Keywords

1 Introduction

In China, the ecological states of waterways are receiving increasingly prevalent attention. Especially in recent years, emphasis has been placed on incorporating the concept of ecological development into waterway training projects in the Yangtze River and the Beijing-Hangzhou Canal. During the waterway regulation of the Jingjiang Reach in the middle Yangtze River, the concept of ecological and environmental development is a key component of the project. Waterway health changes in the Jingjiang Reach were assessed by Li et al. (2018) in the context of a waterway regulation project. The results highlight potential mutual improvement between ecosystem health and navigation functions. In the Huai’an section of the Beijing-Hangzhou Canal in Jiangsu Province, the development of ecological waterways has been not just the protection of ecology, but also the integration of cultural heritage into the canal (Wang 2008). Based on the natural and socioeconomic attributes, Duan et al. (2021) constructed a theoretical framework and integrated index system to evaluate the ecological sensitivity, development potential, and current development patterns of riverfront resources. At present, a large number of projects focusing on the ecological development of waterways have been carried out, but much less research has been conducted related to the evaluation of the ecological situations of waterways.

Existing studies related to the ecological evaluation of waterways can be divided into two categories (Cai and Hu 2008): the first group focuses on specific ecological aspects and most of them relate to environmental factors such as pollutants, algae, invertebrates, and fishes. Methods in this group include the fish biotic integrity index proposed by Karr (1981) and the Riparian, Channel, and Environmental (RCE) Inventory developed by Prtersen (1992). The second group tries to carry out comprehensive evaluations. Li et al. (2018) took the Jingjiang section of the Yangtze River as an example, established an evaluation system, and used the hierarchical analysis method to evaluate the ecological situations of the Jingjiang reach in terms of the river navigation function, water quality, ecology, sand transport, and landscape recreation function.

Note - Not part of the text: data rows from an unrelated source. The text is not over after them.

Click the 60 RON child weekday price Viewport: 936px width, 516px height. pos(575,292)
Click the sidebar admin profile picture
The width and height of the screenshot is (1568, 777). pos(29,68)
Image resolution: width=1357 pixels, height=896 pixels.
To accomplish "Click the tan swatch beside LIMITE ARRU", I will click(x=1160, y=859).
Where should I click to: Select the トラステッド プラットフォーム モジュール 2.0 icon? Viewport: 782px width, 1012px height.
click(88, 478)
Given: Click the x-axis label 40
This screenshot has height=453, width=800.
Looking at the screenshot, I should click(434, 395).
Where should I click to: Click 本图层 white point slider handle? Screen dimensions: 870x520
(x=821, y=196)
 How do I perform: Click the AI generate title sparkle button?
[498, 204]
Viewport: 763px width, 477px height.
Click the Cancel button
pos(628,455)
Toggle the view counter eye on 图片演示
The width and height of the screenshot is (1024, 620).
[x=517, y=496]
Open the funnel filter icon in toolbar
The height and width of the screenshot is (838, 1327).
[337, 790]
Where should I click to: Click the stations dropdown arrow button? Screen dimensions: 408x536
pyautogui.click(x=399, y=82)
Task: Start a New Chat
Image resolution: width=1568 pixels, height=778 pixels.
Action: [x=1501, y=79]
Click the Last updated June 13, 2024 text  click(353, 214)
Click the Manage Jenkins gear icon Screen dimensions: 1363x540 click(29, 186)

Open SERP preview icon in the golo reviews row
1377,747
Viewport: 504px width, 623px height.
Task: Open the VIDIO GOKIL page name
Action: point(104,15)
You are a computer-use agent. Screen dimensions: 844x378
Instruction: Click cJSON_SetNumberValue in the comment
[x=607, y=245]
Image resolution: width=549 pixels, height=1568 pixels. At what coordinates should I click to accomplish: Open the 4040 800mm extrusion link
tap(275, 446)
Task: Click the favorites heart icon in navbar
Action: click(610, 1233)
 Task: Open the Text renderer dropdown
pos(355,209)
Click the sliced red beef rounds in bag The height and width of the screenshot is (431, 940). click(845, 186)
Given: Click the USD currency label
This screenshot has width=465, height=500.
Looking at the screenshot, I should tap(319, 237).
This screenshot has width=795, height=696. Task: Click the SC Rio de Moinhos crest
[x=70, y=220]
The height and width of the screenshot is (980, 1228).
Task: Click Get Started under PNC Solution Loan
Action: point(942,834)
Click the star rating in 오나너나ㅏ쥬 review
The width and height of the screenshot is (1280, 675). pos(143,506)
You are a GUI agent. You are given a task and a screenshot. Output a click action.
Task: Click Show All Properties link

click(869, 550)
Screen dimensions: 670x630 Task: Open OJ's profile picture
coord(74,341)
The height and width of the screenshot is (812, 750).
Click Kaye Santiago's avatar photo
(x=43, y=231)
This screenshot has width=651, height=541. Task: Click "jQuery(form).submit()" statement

In the last decade, neural network models have been widely used in various evaluation models (Chu et al. 2013; Hamida et al. 2020), but it has rarely been applied to evaluate ecological waterways. In addition, the quantitative analysis of the relative weights of each evaluation index is seldom reported. Therefore, the purpose of this study is to build ecological waterway evaluation indexes, evaluate ecological waterways by BP neural network model and PSO-BP neural network model, and then conduct a quantitative analysis of the relative weights of the indexes based on the ANN models.

2 Methodology

2.1 Data Collection

In China, eighty percent of waterways are distributed in five rivers or canals in terms of length of waterways: the Beijing-Hangzhou Canal, the Yangtze River, the Huai River, the Pearl River, and the Heilongjiang River. In addition, 97% of the throughput of China’s waterways is contributed by the Yangtze River system and some southern waterways. Therefore, the dataset in this study was mainly collected from the four major waterway systems, namely, Yangtze River, Pearl River, Huai River, and Beijing-Hangzhou Grand Canal. Specifically, collected data includes the number of vessels, maximum vessel tonnage, water system connectivity, bank slope, the total number of vessel accidents, river width, coverage of ecological berms, bank vegetation coverage, bank plant richness, functional area water quality, riparian buffer zone width index, bank park area, and GDP per capita. Normalization is applied to all the collected data using the maximum-minimum method to convert all data to the range of (0, 1). Then the expert scoring method was used to determine the ecological rates of each waterway sample. A total of 30 experts provided their evaluation results and the final ecological rates are obtained by averaging these evaluation results. Finally, a dataset including 84 waterway samples was built for the following model establishment. This dataset can be found in Guo (2021) in which the measurement of each parameter was explained in detail.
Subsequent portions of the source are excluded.